We finish our smokes and head back in to where Eddie and Randy sit still at opposite ends of the game board, surveying the small soldiers from the Enclave of the Bear, from Khan Industries, from Die Mechaniker, from the Saharan Republic. ‘Whose turn is it, anyway?’


We return to our moments under the red tinted glow of the half-light, reforming our circle. The mood changes back to one of lightness, one of forgetfulness and of knowing ignorance. The images of shards of glass and broken tissue supplanted by those of well-crafted, aesthetically perfect plastic troopers and the glossy cards that determine their fates. No one speaks of the bombing thirty miles away or of the centuries old discord that rents the social fabric in the communities that surround us here as we sit in our small circle around this board game in our concrete flats set out on the top of this hill in Saudi Arabia’s Eastern Province.


And then he does it. The Desert Fox. He turns in and he proceeds to knock out Andy’s capitol in Western Australia and comes within one die roll of taking out Randy’s in South Africaas well. His failing to out roll Randy on a one on one roll at the end of his long campaign marked his apogee, the end of his gambit for world dominance tonight, the deflation of a small scale dream.

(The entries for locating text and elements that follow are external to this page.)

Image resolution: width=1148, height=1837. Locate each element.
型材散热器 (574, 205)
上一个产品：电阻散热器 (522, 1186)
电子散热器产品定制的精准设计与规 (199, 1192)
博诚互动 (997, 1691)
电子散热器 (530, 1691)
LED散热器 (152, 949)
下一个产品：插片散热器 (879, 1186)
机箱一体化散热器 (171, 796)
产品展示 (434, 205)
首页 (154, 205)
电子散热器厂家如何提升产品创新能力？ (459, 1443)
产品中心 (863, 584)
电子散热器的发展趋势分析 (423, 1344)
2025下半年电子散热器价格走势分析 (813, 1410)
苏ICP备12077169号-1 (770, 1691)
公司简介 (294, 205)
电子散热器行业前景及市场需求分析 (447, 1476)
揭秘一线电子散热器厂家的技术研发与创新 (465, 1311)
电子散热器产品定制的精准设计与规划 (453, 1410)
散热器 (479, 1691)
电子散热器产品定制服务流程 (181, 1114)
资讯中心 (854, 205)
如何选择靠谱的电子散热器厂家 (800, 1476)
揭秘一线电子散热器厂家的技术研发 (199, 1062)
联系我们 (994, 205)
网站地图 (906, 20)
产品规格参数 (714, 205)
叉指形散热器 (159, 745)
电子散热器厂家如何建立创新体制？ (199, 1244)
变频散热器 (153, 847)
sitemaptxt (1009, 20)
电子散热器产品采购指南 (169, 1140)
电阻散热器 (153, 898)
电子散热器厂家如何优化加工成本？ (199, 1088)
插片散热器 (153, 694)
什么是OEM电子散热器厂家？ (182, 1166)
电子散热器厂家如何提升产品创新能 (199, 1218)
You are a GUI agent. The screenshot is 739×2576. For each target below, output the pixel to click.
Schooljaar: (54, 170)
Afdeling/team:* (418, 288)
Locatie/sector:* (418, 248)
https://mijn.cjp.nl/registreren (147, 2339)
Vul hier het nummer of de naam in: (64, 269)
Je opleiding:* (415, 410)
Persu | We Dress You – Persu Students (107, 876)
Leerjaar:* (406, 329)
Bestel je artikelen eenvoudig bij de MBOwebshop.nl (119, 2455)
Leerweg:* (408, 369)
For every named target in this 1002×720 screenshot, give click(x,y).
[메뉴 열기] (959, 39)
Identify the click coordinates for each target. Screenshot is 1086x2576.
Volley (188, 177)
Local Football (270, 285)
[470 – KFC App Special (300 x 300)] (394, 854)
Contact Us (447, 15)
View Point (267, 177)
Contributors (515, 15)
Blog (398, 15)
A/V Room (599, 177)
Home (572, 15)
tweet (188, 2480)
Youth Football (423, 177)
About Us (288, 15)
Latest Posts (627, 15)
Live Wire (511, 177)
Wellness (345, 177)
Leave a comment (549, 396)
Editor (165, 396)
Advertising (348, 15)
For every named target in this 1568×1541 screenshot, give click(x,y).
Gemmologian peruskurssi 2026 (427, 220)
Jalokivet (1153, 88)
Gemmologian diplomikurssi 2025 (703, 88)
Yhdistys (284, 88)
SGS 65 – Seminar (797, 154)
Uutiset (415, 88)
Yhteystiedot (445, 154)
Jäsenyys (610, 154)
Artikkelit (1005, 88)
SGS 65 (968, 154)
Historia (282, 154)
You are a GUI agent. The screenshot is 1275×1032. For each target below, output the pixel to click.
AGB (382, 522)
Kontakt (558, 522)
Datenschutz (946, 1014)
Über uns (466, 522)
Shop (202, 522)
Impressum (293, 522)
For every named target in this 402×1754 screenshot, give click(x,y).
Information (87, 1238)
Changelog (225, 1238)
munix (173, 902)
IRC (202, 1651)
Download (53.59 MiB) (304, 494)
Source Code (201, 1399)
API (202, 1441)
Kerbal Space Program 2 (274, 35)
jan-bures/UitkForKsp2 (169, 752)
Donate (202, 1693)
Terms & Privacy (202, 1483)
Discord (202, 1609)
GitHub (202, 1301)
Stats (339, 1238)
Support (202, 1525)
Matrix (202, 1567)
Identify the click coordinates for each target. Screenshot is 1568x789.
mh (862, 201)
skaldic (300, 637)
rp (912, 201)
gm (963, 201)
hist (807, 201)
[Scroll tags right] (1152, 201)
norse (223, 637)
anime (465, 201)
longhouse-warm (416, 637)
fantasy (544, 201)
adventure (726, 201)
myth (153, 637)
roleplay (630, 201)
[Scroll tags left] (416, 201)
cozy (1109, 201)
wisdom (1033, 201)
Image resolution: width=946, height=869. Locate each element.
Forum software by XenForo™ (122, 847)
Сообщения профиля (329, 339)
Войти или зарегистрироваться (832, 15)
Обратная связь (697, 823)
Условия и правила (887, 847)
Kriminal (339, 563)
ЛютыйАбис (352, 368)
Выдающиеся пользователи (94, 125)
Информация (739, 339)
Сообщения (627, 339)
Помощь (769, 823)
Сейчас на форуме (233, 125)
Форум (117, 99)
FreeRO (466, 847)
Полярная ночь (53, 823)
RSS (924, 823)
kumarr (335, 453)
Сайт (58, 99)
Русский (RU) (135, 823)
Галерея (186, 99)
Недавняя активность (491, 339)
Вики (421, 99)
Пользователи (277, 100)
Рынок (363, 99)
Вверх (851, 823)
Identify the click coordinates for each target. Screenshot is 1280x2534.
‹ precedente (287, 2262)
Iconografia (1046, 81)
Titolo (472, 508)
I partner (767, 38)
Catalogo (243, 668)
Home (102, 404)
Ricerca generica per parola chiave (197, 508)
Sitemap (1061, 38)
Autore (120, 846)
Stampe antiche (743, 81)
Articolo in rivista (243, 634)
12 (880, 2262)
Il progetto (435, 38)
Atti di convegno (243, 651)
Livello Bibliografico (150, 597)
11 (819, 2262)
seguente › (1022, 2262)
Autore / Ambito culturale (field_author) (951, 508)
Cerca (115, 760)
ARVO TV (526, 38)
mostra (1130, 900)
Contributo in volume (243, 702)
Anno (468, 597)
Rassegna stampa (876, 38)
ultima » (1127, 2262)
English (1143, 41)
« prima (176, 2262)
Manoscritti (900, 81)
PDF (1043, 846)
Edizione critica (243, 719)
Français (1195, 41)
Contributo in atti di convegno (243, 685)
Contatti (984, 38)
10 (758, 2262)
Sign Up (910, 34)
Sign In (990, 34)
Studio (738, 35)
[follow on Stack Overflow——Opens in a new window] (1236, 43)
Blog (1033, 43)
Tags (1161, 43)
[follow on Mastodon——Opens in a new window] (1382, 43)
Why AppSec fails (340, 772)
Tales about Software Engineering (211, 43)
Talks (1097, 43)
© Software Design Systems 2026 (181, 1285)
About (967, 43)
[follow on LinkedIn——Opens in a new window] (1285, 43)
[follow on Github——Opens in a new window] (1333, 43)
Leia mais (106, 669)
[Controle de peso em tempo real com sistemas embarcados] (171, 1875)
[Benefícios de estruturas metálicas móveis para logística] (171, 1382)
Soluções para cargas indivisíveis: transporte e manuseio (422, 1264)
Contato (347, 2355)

For a time there it had looked like Eddie had it, like he had done five straight times before, like my hope for a successful outcome of events was doomed one more time. But then there it was.Right before me. That one cast of the die. It really all came down to that one cast of a die. Boom. Just like that everythingturned and suddenly the world stood open for me, the clouds parted, the God light rays of the sun broke through and the world was bathed once again in the clear light of the first moments. That unknowable, new event had turned it all over for me and the world became once again whole.

 

                      'This is written in the night. In war the dark is on nobody’s side, 

                                   in love the dark confirms that we are together.’